Item coordinate data

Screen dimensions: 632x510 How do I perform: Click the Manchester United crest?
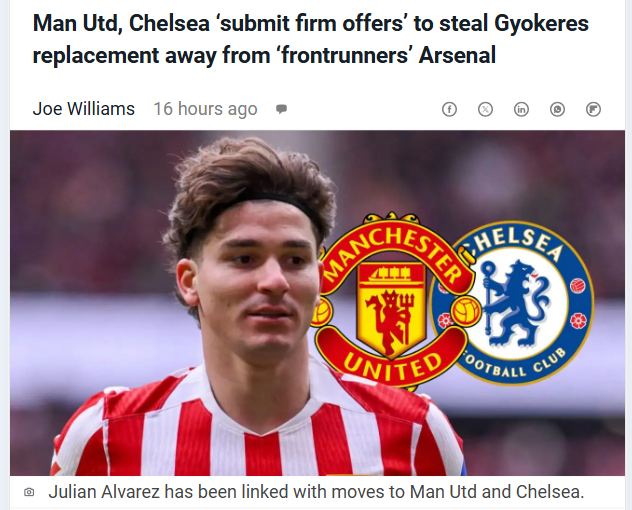391,300
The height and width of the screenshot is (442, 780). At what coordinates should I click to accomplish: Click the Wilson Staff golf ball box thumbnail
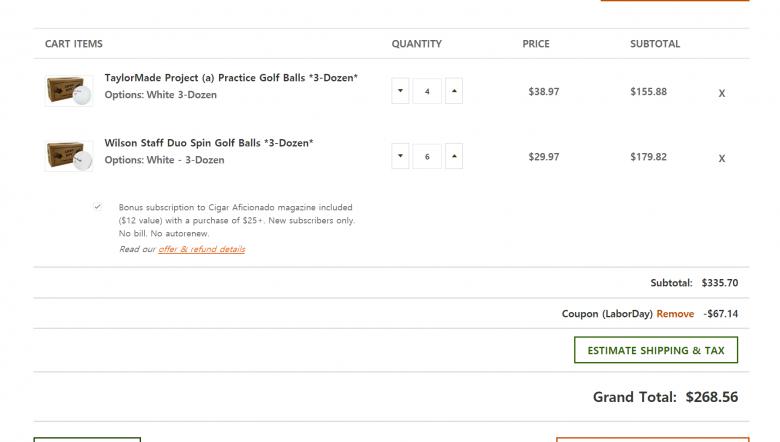pyautogui.click(x=69, y=156)
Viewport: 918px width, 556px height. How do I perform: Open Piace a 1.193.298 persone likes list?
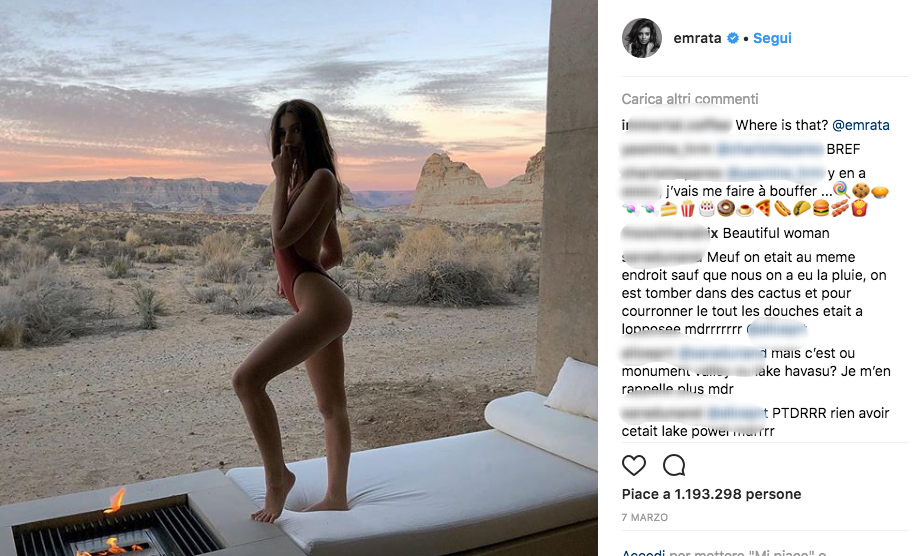(711, 494)
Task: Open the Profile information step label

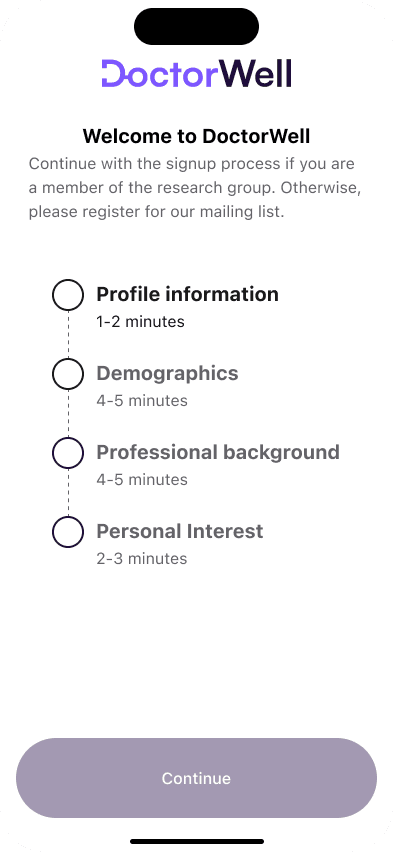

*What needs to be done:* Please retype the lines starting with the one containing "Viewport: 918px width, 556px" and going on through the end of the entries. Leave the pictures out of your answer.

*Reply to the exercise:*
Viewport: 918px width, 556px height. How do I perform: Open Piace a 1.193.298 persone likes list?
(711, 494)
Task: Open the Profile information step label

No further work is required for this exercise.